*Collected data entries*:
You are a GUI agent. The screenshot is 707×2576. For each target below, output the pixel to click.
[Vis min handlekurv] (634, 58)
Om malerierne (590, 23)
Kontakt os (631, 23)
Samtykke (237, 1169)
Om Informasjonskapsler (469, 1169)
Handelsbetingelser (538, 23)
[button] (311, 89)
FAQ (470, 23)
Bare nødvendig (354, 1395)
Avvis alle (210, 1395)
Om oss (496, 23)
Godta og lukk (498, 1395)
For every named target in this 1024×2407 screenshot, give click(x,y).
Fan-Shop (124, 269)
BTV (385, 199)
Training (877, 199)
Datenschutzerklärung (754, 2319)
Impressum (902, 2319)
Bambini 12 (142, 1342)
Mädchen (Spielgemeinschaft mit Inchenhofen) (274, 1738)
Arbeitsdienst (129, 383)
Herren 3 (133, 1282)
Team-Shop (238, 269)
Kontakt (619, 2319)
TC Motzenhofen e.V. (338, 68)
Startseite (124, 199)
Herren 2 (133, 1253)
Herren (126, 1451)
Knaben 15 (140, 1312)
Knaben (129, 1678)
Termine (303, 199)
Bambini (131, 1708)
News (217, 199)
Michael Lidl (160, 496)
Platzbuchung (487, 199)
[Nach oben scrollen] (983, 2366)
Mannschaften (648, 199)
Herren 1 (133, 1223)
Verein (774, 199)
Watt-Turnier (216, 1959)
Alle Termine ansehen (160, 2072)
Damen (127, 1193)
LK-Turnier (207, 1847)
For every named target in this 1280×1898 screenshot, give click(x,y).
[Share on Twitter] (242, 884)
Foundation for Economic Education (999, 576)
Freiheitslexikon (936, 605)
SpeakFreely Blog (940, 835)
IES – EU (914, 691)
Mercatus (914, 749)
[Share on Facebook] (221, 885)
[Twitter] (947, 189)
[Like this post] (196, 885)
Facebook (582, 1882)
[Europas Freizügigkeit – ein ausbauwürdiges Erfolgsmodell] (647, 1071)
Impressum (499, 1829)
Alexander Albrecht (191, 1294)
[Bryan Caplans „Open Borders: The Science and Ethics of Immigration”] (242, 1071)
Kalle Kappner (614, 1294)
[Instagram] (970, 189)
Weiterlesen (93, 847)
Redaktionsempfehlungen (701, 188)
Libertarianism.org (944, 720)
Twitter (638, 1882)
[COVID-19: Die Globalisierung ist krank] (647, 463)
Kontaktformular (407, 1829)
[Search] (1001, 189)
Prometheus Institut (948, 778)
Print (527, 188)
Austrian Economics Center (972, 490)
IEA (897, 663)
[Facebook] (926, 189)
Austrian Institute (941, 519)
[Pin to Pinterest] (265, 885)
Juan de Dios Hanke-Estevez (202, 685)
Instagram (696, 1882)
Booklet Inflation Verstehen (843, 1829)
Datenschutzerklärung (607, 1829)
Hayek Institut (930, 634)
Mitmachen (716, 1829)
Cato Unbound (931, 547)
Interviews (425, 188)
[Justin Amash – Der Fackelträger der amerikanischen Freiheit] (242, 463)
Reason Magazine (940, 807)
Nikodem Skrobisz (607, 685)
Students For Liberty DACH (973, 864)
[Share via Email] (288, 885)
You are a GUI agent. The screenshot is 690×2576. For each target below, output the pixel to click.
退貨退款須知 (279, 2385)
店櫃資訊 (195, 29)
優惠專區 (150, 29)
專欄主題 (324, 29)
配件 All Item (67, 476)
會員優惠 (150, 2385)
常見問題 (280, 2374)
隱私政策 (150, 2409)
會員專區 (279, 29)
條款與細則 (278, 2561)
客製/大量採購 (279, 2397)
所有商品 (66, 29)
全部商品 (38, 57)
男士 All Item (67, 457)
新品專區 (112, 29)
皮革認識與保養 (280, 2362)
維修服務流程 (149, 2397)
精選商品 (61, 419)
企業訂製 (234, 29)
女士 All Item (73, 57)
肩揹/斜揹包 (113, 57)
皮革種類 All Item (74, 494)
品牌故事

*Your instructions*: Restate all of the data above. Match it word for word.

*Your solution*:
You are a GUI agent. The screenshot is 707×2576. For each target below, output the pixel to click.
[Vis min handlekurv] (634, 58)
Om malerierne (590, 23)
Kontakt os (631, 23)
Samtykke (237, 1169)
Om Informasjonskapsler (469, 1169)
Handelsbetingelser (538, 23)
[button] (311, 89)
FAQ (470, 23)
Bare nødvendig (354, 1395)
Avvis alle (210, 1395)
Om oss (496, 23)
Godta og lukk (498, 1395)
For every named target in this 1024×2407 screenshot, give click(x,y).
Fan-Shop (124, 269)
BTV (385, 199)
Training (877, 199)
Datenschutzerklärung (754, 2319)
Impressum (902, 2319)
Bambini 12 (142, 1342)
Mädchen (Spielgemeinschaft mit Inchenhofen) (274, 1738)
Arbeitsdienst (129, 383)
Herren 3 (133, 1282)
Team-Shop (238, 269)
Kontakt (619, 2319)
TC Motzenhofen e.V. (338, 68)
Startseite (124, 199)
Herren 2 (133, 1253)
Herren (126, 1451)
Knaben 15 (140, 1312)
Knaben (129, 1678)
Termine (303, 199)
Bambini (131, 1708)
News (217, 199)
Michael Lidl (160, 496)
Platzbuchung (487, 199)
[Nach oben scrollen] (983, 2366)
Mannschaften (648, 199)
Herren 1 (133, 1223)
Verein (774, 199)
Watt-Turnier (216, 1959)
Alle Termine ansehen (160, 2072)
Damen (127, 1193)
LK-Turnier (207, 1847)
For every named target in this 1280×1898 screenshot, give click(x,y).
[Share on Twitter] (242, 884)
Foundation for Economic Education (999, 576)
Freiheitslexikon (936, 605)
SpeakFreely Blog (940, 835)
IES – EU (914, 691)
Mercatus (914, 749)
[Share on Facebook] (221, 885)
[Twitter] (947, 189)
[Like this post] (196, 885)
Facebook (582, 1882)
[Europas Freizügigkeit – ein ausbauwürdiges Erfolgsmodell] (647, 1071)
Impressum (499, 1829)
Alexander Albrecht (191, 1294)
[Bryan Caplans „Open Borders: The Science and Ethics of Immigration”] (242, 1071)
Kalle Kappner (614, 1294)
[Instagram] (970, 189)
Weiterlesen (93, 847)
Redaktionsempfehlungen (701, 188)
Libertarianism.org (944, 720)
Twitter (638, 1882)
[COVID-19: Die Globalisierung ist krank] (647, 463)
Kontaktformular (407, 1829)
[Search] (1001, 189)
Prometheus Institut (948, 778)
Print (527, 188)
Austrian Economics Center (972, 490)
IEA (897, 663)
[Facebook] (926, 189)
Austrian Institute (941, 519)
[Pin to Pinterest] (265, 885)
Juan de Dios Hanke-Estevez (202, 685)
Instagram (696, 1882)
Booklet Inflation Verstehen (843, 1829)
Datenschutzerklärung (607, 1829)
Hayek Institut (930, 634)
Mitmachen (716, 1829)
Cato Unbound (931, 547)
Interviews (425, 188)
[Justin Amash – Der Fackelträger der amerikanischen Freiheit] (242, 463)
Reason Magazine (940, 807)
Nikodem Skrobisz (607, 685)
Students For Liberty DACH (973, 864)
[Share via Email] (288, 885)
You are a GUI agent. The screenshot is 690×2576. For each target below, output the pixel to click.
退貨退款須知 (279, 2385)
店櫃資訊 (195, 29)
優惠專區 (150, 29)
專欄主題 (324, 29)
配件 All Item (67, 476)
會員優惠 (150, 2385)
常見問題 (280, 2374)
隱私政策 (150, 2409)
會員專區 (279, 29)
條款與細則 (278, 2561)
客製/大量採購 (279, 2397)
所有商品 (66, 29)
全部商品 (38, 57)
男士 All Item (67, 457)
新品專區 (112, 29)
皮革認識與保養 (280, 2362)
維修服務流程 (149, 2397)
精選商品 (61, 419)
企業訂製 (234, 29)
女士 All Item (73, 57)
肩揹/斜揹包 (113, 57)
皮革種類 All Item (74, 494)
品牌故事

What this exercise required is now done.